Our 7.5 acre allotment site is already a haven for wildlife. We have insects, reptiles, amphibians, birds and mammals living on our site. Habitats include native hedgerows, a wildlife garden and pond as well as the river and the riverbanks. And we have created a hundred different habitats for them on our plots. We also have a lot of grass. We have grass paths, we have grass around buildings, along hedgerows and we have grass on our plots. Mostly we cut it so that it is neat and tidy.
These neatly mowed grassy areas could be little mini meadows. I’m not suggesting we give up cutting the main paths and lawns, but by mowing a bit less this spring and summer we could give clover, buttercups, dandelions and more a chance to flower for pollinators like bees, butterflies, hoverflies and moths. This will bring more pollinators to our plots and may increase our harvests. And we can enjoy seeing which flowers emerge to add some natural joy and colour to our site!
So, over the next few months as we work out which areas are best to leave to grow wild you will see signs like this popping up around the site. If you can think of any potential Mini Nature Reserves, let the committee know.
Yesterday we held our Annual General Meeting. We looked back at the society’s achievements and our finances since the last AGM and agreed the accounts and appointed the auditor. We also agreed our priorities for the forthcoming year:
to continue the Community Spruce programme, including refurbishing the Clubhouse; painting and cleaning the communal facilities, to refurbish Clive’s Kitchen; subject to securing grant funding/fundraising upgrading the plant nursery. We will continuing to enhance the facilities for wildlife and bees to make our site even more environmentally friendly and sustainable.
to update and agree our governance arrangements. We will appoint additional Trustees and set up a quarterly Trustees meeting to scrutinise the site finances and governance. We will revise the Tenancy Terms and Conditions and the Constitution in preparation for signing the new lease with the council.

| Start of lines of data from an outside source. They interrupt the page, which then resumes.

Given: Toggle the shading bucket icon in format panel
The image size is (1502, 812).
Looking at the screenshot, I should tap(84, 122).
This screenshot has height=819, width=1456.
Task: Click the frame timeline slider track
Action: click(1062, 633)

We also agreed that we would rename the Clubhouse, the Tom Douglas Clubhouse in recognition of the contribution that our Trustee and former Secretary has made to our allotment site, as well as to allotments in Bromley and beyond. We will have a formal opening ceremony once the refurbishment work has been completed.
Having agreed our priorities the committee stood down and we held an election for the new committee as follows:
Chair: Linda Phillips MBE
Secretary: Jeannette Henderson
Treasurer: Tony Danford
Committee: Margaret Anderson, Naslie Brazao, James Edmead, Anne Fautly, Yasemin Kozan, David Leach, Judith Sidaway, Elmer Terry, David Tutt.

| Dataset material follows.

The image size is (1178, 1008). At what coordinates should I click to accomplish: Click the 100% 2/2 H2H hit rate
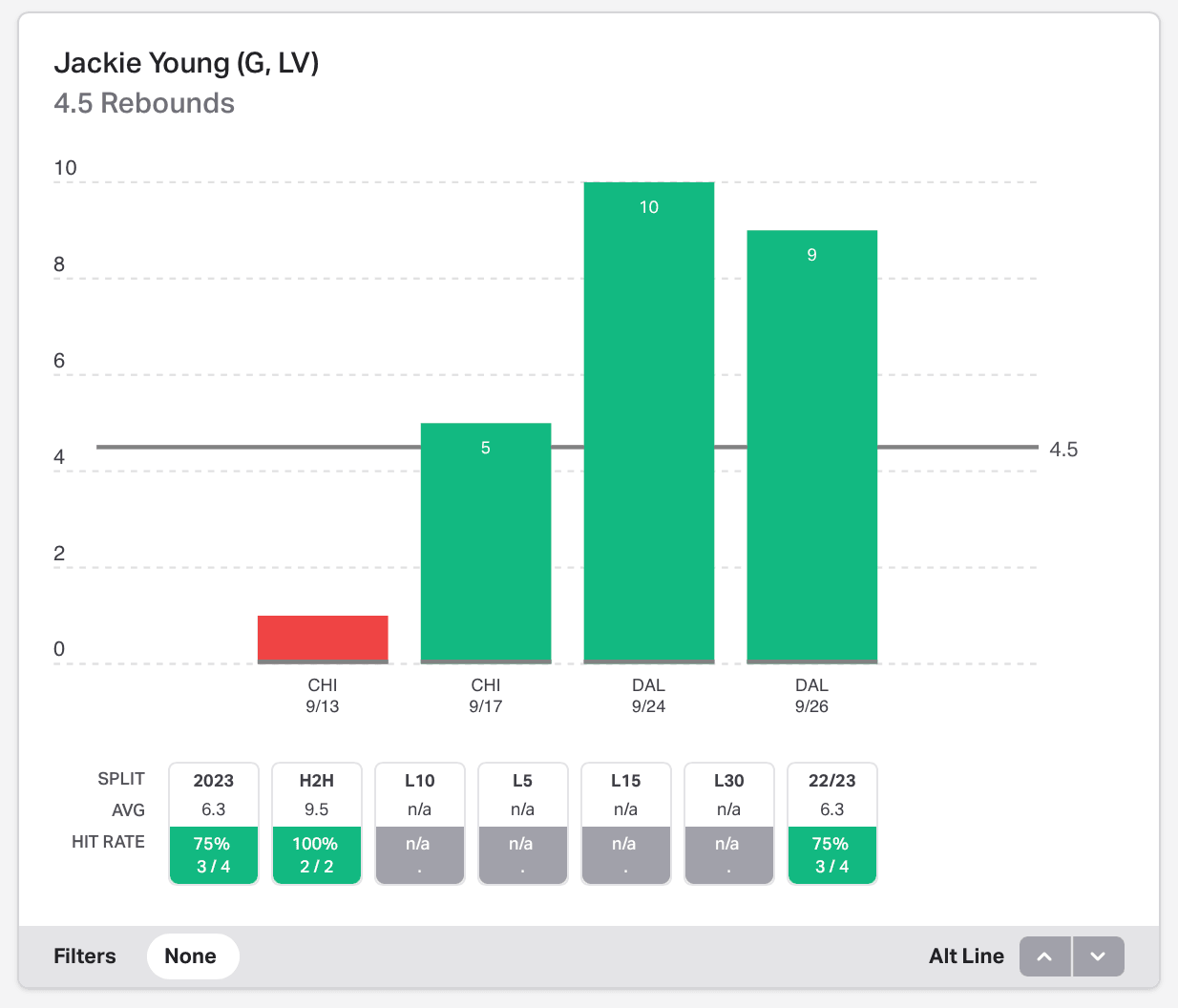(317, 855)
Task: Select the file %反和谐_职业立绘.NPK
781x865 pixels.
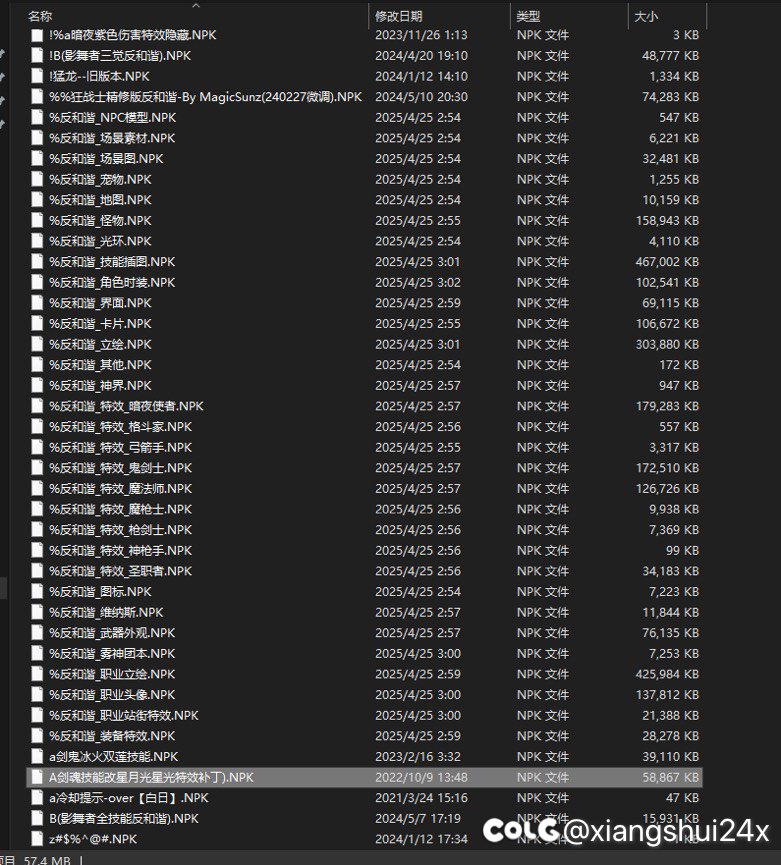Action: [x=112, y=674]
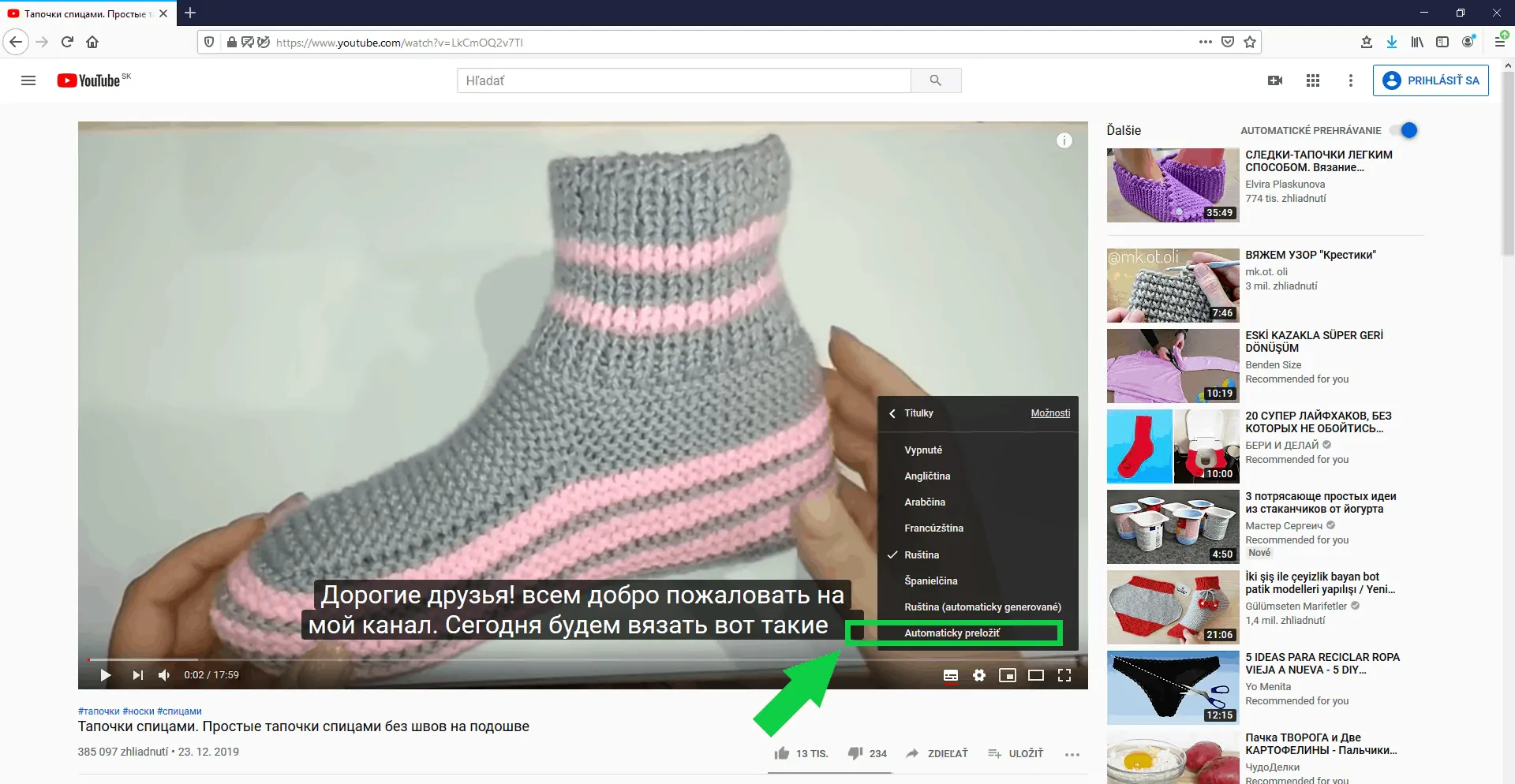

We would like to thank those members who stood on the committee since the last election and welcome new committee members.
We would also like to thank James Hilsden of LB Bromley and Patrick Phillips of Idverde for helping with our election administration and for Tony Chase, of BALGF and Jeff Barber of NAS for attending our AGM and for the advice and support they have provided.
Established in 1930, the Associate of Honour is conferred on persons who have rendered distinguished service to the practice of horticulture either as employers, or employees during the course of their working life. The number of Associates of Honour may not exceed 100 at any one time.
Linda, who has been on the management committee at Dorset Road Allotments for over 15 years and was elected Chair in 2018, is also the director and founder of the London education and environment charity Roots and Shoots.
After graduating from Kew in 1981 she was was appointed by the Lady Margaret Hall Settlement, a South London charity, to set up a project in response to concerns about young people in Lambeth and Southwark leaving special schools with little hope of employment.
Using horticulture as the medium of education, Linda founded Roots and Shoots in Walnut Tree Walk, Kennington in 1982 to nurture and train local young people in all the practical and other skills they needed to enter wider life and employment.
During her 36 years as director, Linda has transformed a polluted site into a UNESCO-award-winning wildlife garden and Site of Importance for Nature Conservation; she has developed the horticulture-based training for young people at Roots into an international exemplar of best practice, flexible and strong enough to thrive and grow through political and financial turmoil and she has opened Roots to the local community to become a well-known and well-loved part of the Kennington landscape.
She was awarded the MBE in 2012 for services to young people and won two gold medals at Chelsea Flower Show in 2013 and 2015 collaborating with Pennard Plants.
Linda said: “I think horticulture is a fantastic tool to enhance the lives of so many people. Our students have had difficult lives, and horticulture stabilises and strengthens their physical health, calms and regulates their emotional experience and nurtures and develops their inner lives and aspirations.
When students leave Roots, they are ready to handle relationships, employment and life in the wider community.”
As well as being the Director of Roots and Shoots, Linda also takes a hands-on role at Dorset Road Allotments. She has been our main fundraiser for many years and she willingly shares her horticultural knowledge with members. Linda has even been known to make tea for volunteers at our community events!